About 15 years ago, my husband, Emil, and I admired the pretty shrub growing in the yard of our friends, Wilbur and Dora Hoehne. We really weren’t hinting, but Wilbur picked up on our interest. He dug up a piece of its root and proudly presented it to us. The plant’s pretty bright red flowers would never open, he warned us, and it would freeze back in the winter.
“I don’t remember who we got it from,” Dora says. “It could be 20 or 30 years ago. Back then, people never spent much money on perennials. We’d all pass plants along to one another.”
Wilbur passed away in 2013. However, his Sleeping Hibiscus that’s also called a Turk’s Cap continues to thrive. It is a member of the mallow family, which also includes okra and cotton.
When I dropped by to see Dora at Christmas, I assured her that Wilbur’s Bush had survived for yet another year.
Grandma Stolley’s Jade
Emil’s maternal grandmother, Anna Marie Stolley, once lived in a little white farmhouse on Rangerville Road south of Harlingen, Texas. For at least 70 years, a huge jade plant sat on a bench in her screened porch. It was beside the daybed where Emil slept when he visited his grandparents.

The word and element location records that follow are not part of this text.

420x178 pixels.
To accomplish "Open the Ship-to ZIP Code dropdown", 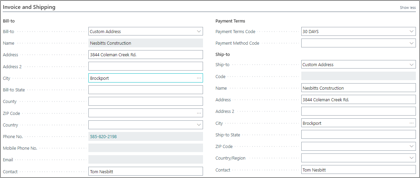I will (x=412, y=146).
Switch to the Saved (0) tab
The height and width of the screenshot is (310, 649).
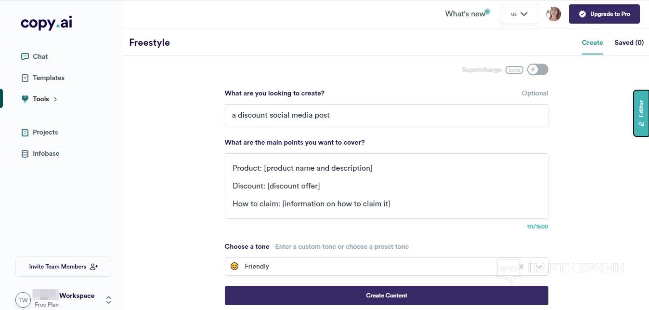coord(629,42)
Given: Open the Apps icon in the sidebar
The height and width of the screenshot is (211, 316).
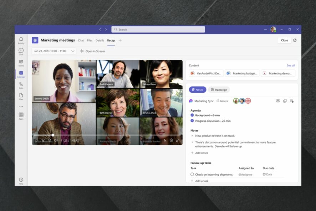Looking at the screenshot, I should (21, 115).
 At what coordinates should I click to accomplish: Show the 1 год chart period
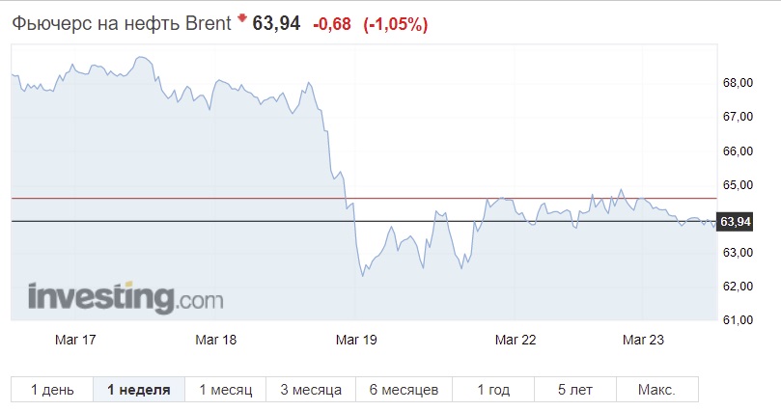click(x=493, y=389)
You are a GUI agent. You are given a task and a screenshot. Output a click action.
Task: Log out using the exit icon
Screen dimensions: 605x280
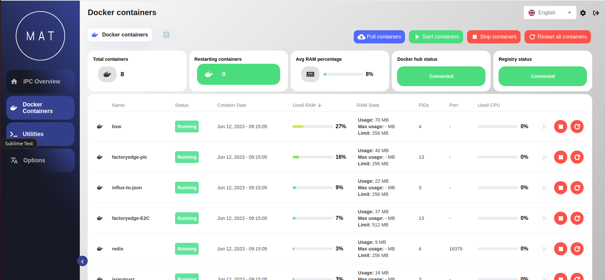point(596,13)
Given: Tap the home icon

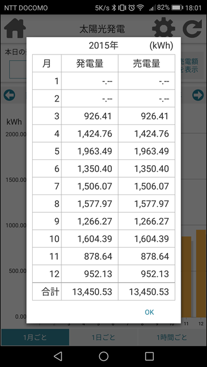Looking at the screenshot, I should (x=15, y=28).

Occasionally, a crop-dusting airplane spraying the neighbor’s field across the highway would cause Grandma Stolley great anxiety.

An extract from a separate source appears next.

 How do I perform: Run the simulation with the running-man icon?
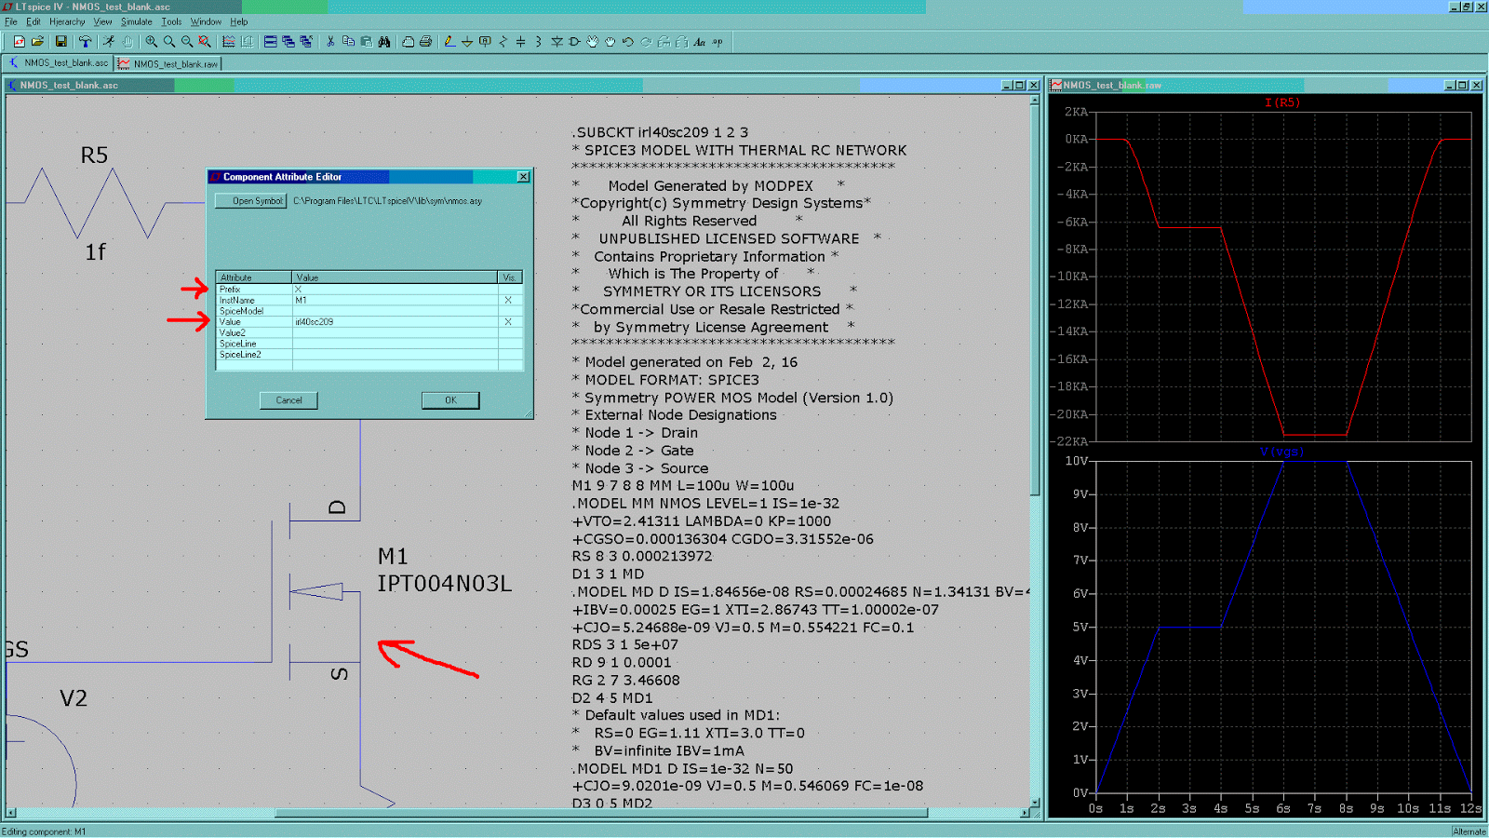(x=109, y=42)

I’m told that when she heard the light plane zoom over that cotton field dropping a fog of defoliant, Grandma Stolley would rush out of her kitchen. Hands on her hips, she would look up at the by-then vacant sky and utter a growl of displeasure that started deep in her throat. Then she and Grandpa Stolley would get to work washing off the defoliant quickly before it damaged their plants.

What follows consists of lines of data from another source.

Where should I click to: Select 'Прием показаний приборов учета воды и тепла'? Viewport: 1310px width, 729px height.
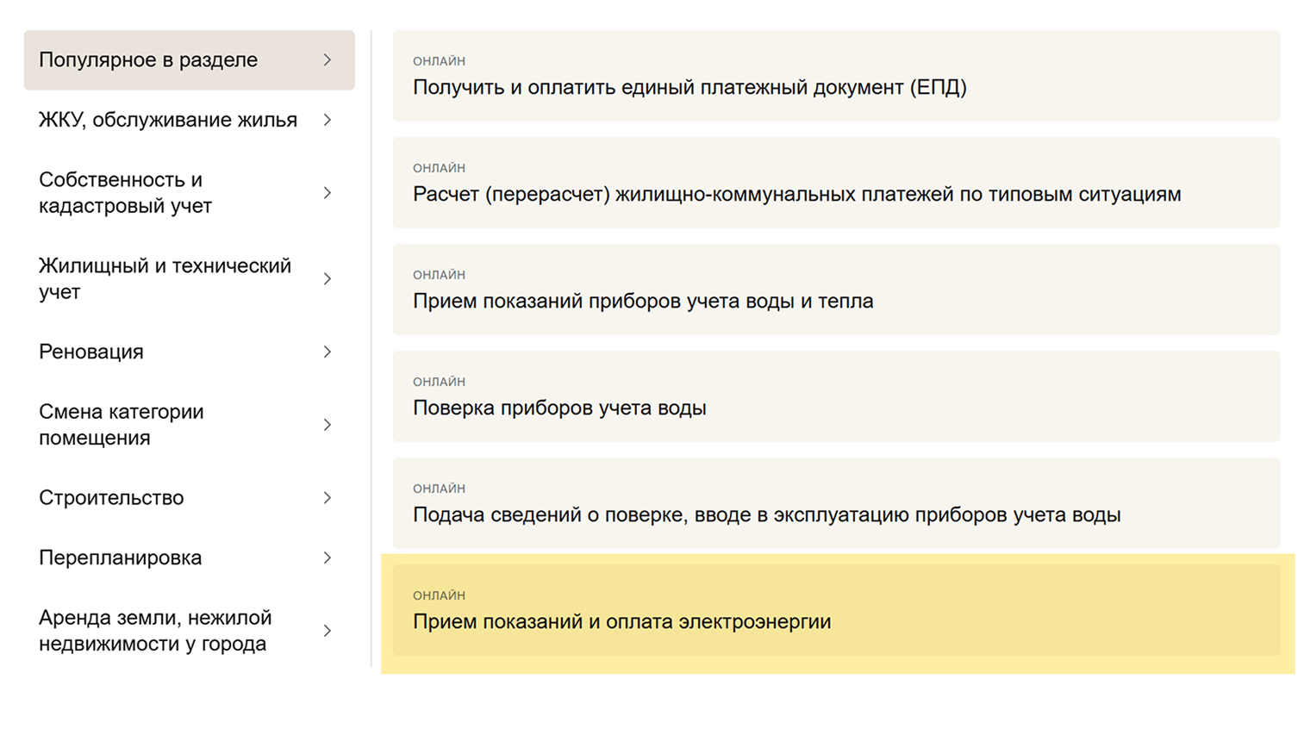[643, 301]
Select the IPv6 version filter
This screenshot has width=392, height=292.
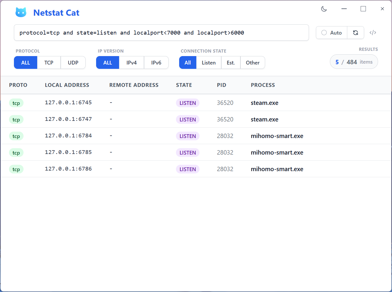tap(156, 62)
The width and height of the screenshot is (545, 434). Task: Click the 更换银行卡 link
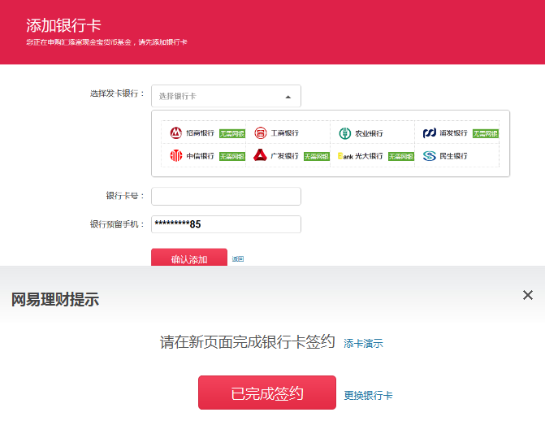pos(368,396)
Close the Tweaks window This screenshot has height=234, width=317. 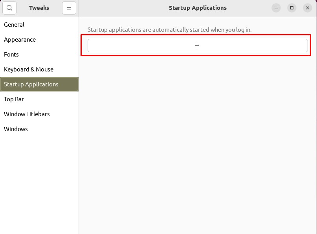tap(308, 8)
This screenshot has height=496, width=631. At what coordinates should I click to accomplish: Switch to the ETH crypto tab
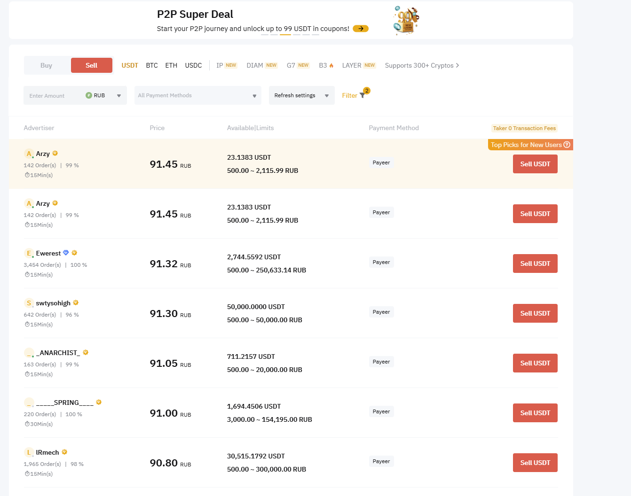[171, 66]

Thankfully, Grandma Stolley’s jade survived the aerial assaults and, no doubt, other perils, too. Emil’s cousin, Doris, who inherited her grandmother’s green thumb, brought us a piece from that jade about 10 years ago. It has flourished on our porch.
Since I always feel deep remorse when a pass-along-plant dies, I could certainly commiserate with Doris when she told me recently that her jade had died.
Not to worry! The next time we get together, we’ll take Doris a cutting and she can grow another pot of this family heirloom.
Junette’s Hawaiian Plant
Our friends, Junette Rodecap and her late husband, Bobby, were stationed at Pearl Harbor, Hawaii, from May 1980 to December 1983, where he was serving in the U.S. Navy. Some worrisome occurrences, such as unexplained noises and feeling the presence of something in the house, took place at their home in a military housing development.
Someone suggested the site on the rim of a crater might once have been a burial ground. Someone else said the Filipino people believed a Ti plant placed outside both the front and back of a house would drive away unwanted spirits. Respectful of another culture’s beliefs, Junette dutifully planted two.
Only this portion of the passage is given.